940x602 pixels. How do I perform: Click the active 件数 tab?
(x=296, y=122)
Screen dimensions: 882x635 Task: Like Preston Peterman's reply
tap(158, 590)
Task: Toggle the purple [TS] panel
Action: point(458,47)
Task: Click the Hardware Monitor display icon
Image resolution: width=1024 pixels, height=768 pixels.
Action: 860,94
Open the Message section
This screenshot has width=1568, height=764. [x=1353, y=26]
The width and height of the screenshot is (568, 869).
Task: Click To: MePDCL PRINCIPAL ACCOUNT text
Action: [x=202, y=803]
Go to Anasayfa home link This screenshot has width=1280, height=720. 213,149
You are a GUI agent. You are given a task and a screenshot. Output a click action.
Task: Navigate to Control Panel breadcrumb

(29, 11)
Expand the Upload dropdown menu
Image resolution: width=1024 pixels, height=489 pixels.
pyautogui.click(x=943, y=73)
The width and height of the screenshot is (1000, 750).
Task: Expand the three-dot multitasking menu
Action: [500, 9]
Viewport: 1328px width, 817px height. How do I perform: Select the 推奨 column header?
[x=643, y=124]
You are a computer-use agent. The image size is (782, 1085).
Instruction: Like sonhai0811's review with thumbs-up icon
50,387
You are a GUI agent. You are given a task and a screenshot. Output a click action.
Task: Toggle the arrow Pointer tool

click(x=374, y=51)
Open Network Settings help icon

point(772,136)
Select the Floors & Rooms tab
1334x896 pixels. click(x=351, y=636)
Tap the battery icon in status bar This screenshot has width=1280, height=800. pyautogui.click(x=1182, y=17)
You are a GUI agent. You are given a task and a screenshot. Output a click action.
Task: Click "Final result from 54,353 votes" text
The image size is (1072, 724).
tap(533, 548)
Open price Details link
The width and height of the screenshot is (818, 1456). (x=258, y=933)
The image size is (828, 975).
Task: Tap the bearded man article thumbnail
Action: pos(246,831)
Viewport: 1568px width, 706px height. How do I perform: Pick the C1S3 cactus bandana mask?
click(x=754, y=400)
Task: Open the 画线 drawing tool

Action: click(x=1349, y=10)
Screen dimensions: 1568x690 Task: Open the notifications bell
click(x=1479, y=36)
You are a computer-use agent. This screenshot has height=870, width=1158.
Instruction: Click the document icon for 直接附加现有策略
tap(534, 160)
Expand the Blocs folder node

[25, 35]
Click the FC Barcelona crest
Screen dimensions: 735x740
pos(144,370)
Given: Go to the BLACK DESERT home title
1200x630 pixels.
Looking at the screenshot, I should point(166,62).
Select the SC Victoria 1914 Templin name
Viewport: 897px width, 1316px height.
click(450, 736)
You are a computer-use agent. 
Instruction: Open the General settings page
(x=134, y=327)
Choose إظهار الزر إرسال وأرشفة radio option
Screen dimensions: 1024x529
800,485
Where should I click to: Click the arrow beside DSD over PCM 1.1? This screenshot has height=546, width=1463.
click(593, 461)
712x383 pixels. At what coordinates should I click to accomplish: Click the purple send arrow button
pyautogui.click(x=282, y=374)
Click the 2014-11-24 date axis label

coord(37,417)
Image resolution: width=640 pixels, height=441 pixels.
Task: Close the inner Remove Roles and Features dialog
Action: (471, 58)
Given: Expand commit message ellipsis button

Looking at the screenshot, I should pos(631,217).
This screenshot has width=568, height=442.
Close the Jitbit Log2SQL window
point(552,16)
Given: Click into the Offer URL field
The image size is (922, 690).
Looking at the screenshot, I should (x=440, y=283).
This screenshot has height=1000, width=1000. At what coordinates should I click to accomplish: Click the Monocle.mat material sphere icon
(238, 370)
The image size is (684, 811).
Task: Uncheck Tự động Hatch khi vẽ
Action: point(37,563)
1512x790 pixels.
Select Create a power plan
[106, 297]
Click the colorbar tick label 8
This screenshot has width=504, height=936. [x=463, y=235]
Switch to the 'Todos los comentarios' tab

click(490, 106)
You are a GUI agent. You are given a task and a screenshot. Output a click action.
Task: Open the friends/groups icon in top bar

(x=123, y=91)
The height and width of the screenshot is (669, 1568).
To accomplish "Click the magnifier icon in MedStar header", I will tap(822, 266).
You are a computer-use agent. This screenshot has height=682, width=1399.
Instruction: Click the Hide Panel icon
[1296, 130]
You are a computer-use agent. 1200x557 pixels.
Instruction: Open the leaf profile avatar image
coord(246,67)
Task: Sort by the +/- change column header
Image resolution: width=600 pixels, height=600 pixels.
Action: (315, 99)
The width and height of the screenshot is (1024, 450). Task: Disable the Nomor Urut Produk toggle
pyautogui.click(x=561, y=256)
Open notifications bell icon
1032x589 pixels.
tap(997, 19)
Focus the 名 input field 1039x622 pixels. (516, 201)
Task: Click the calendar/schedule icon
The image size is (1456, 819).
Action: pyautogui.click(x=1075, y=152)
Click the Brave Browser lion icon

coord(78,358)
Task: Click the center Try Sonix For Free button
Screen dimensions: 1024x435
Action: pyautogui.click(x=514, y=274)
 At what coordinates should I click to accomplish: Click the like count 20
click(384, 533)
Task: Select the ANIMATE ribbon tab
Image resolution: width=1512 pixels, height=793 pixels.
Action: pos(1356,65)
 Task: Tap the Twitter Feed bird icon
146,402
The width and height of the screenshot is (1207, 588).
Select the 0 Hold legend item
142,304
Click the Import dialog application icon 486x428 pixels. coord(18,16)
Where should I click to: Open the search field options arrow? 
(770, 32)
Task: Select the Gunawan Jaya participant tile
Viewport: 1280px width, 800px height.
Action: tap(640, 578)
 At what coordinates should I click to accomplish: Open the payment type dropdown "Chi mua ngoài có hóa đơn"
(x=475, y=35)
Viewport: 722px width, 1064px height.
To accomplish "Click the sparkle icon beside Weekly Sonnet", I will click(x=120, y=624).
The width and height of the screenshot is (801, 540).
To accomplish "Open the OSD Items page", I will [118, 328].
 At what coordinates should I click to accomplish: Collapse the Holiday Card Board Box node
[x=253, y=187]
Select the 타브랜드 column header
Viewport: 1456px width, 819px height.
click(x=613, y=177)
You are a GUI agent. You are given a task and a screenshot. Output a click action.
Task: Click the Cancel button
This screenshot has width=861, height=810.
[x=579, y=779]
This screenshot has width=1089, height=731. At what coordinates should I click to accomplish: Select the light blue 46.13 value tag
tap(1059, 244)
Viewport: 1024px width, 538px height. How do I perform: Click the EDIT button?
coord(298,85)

**********

Instructions to follow: Count the lines in the listing where the string "will" appears. Answer with the number only.

Solution below: 3